Books on Bond

DarthDimiDarthDimi Behind you!Moderator
edited July 2012 in Reviews Posts: 19,724
Please post all reviews of books on the subject of James Bond, his world, his legacy etcetera (including biographies of Fleming, actors and filmmakers involved with Bond) here.


  • Posts: 1,817
    One of the few things I've read about Bond is the essay of Umberto Eco -widely know writer, professor and semiologist- called 'The narrative structures of Ian Fleming". It was first published in Italian in a collection of papers by the name of Il caso Bond (The Bond Affair), latter on his book Il superouomo di massa. It's also in the English collection of Eco's articles The Role of the Reader, I believe.
    For anyone who is interested in a semiotic approach to the literary work of Bond, this would be interesting. It has a very useful theoretical frame for the analysis of Fleming's books but also could apply to the movies.
  • DarthDimiDarthDimi Behind you!Moderator
    Posts: 19,724
    by John Burlingame


    Super interesting books have already been written about the James Bond phenomenon, most notably ‘James Bond: The Legacy’. They have meticulously analyzed the production of each film, revealing some of the most intriguing backstories and sensational details concerning the world of 007. Yet one element has up until this point been neglected with devious persistence: the music of James Bond.

    Struggling with this fact, I’ve been wondering for years why so little attention is paid to perhaps the second most essential part of each Bond film. After all, I have this personal theory that about 50 % of any overall film experience is directly influenced by the music, whether one makes a deliberate effort to listen to it or merely subconsciously adds it to the sum total of all audio-visual stimuli. Also, we’re not talking about just any random bit of film music here, but rather we are dealing with arguably one of the most powerful and iconic monuments in the whole of filmmusic history: Bond music. So why so many books have been written about all kinds of Bond related issues (even some rather obscure ones I dare say) but none about the rich history of the Bond music, has been beyond me…

    …until early this year, when famous Bond music expert John Burlingame published his close to 300 pages long odyssey into the fascinating world of the Bond music. ‘THE MUSIC OF JAMES BOND’ proves to be a lot more than merely another book in an already exhaustive catalogue of Bond books, but a much needed and long desired highlight that immediately claims a spotlight position next to The Legacy, Bond Girls Are Forever and a few other ones.

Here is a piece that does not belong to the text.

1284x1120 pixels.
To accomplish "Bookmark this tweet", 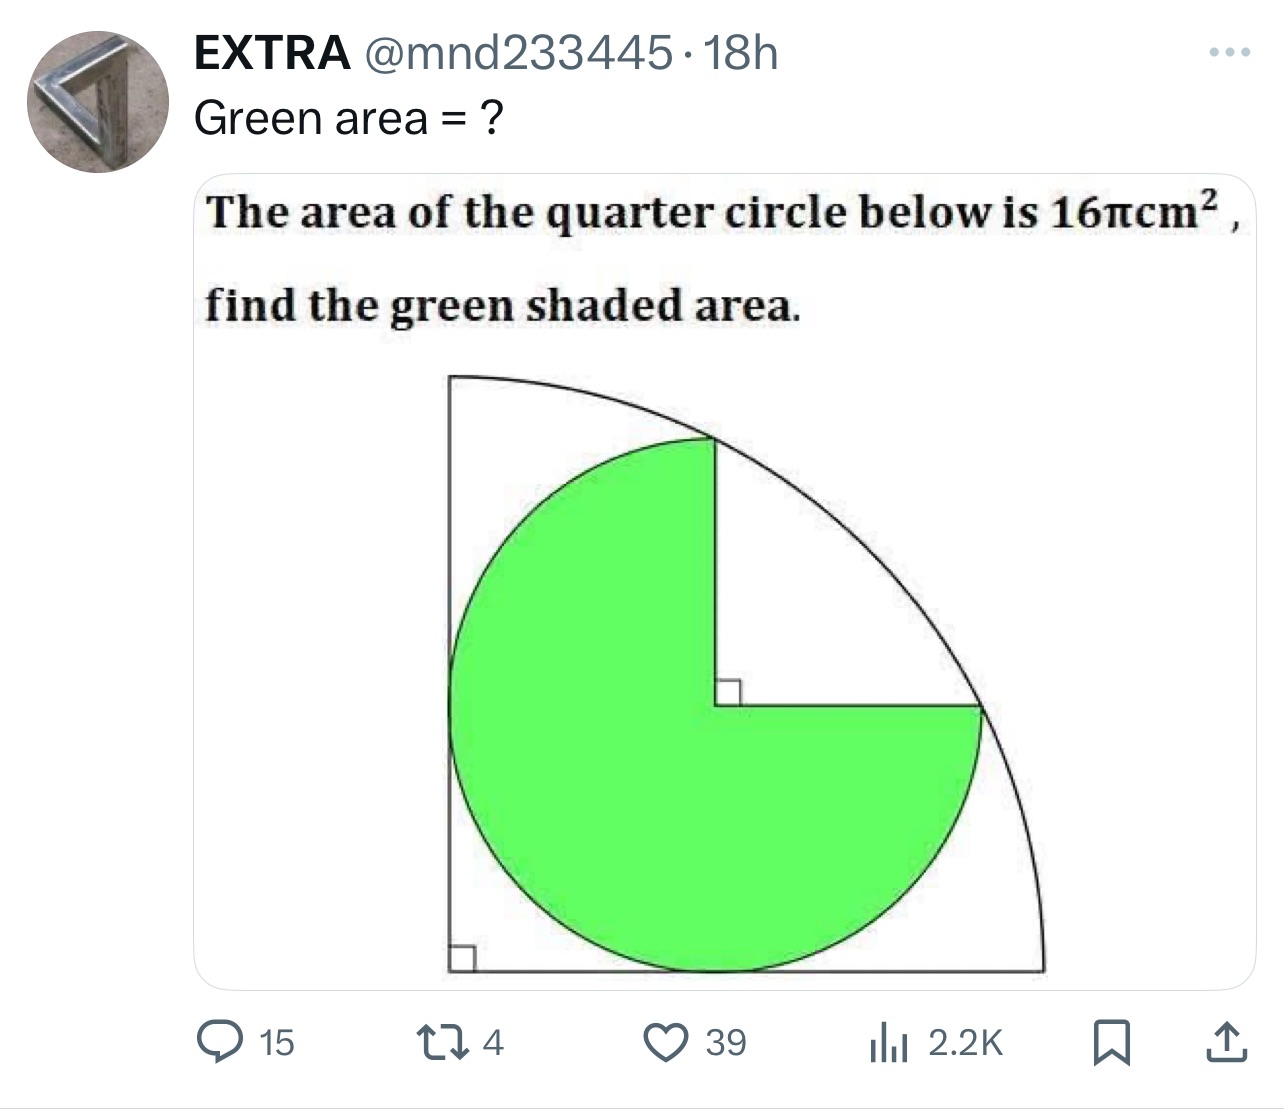I will pyautogui.click(x=1111, y=1042).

    The story of the music of Bond is cut up logically into a one-chapter-per-film structure. How else would one approach it after all? Omitting the usual production talks about the film – for which one can easily pick from the other books available – Burlingame dives straight into music talk. A very brief plot summary, required to connect musical cues and tracks to specific moments in the films, is about the only general information we get. But right after that we learn why a certain composer was selected for the music, including why Barry was absent from various films, how the theme song(s) came to be, how sometimes the composing of said theme songs proved a tedious effort , how the score got put together, sometimes rushed, how the whole thing got marketed and finally, how press and production people commented on the music. In each chapter we read copious quotes from those directly involved. In a separate section, Burlingame also breaks down each score into the various elements that are heard in the film and locates them, if possible, on the released soundtrack.

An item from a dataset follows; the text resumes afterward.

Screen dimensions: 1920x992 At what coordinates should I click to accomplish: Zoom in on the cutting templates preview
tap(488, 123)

    There are some nice photos too, some of which I’ve never seen before. For those who want to know, we go from DN to QOS and both CR67 and NSNA are included: they get the same treatment as all the other films. We learn about projects that weren’t allowed to come to fruition and we read about some behind-the-scenes quarrels that weren’t well-documented before.

    What we don’t get is music talk that gets too technical for the musically uneducated like myself. For instance I know what a ‘bridge’ means but I have only a faint memory of what all the symbols on music sheets signify. Thus, were this some detailed study into the factual compositions, I’d be feeling annoyingly ignorant all the time. But, luckily, the book isn’t about that at all.

    I love ‘THE MUSIC OF JAMES BOND’ and I can recommend it to everyone. If you love John Barry, you’ll want to read this book and hear what the master himself had to say about his Bond experiences. If you want to know why he wasn’t around when he wasn’t, allow yourself to be indulged. If you desire more knowledge about the other composers, again, this book will work the magic for you. So pick up that copy, read it and then read it again. It’s one of the biggest literary surprises and treats for us, Bond fans, in years.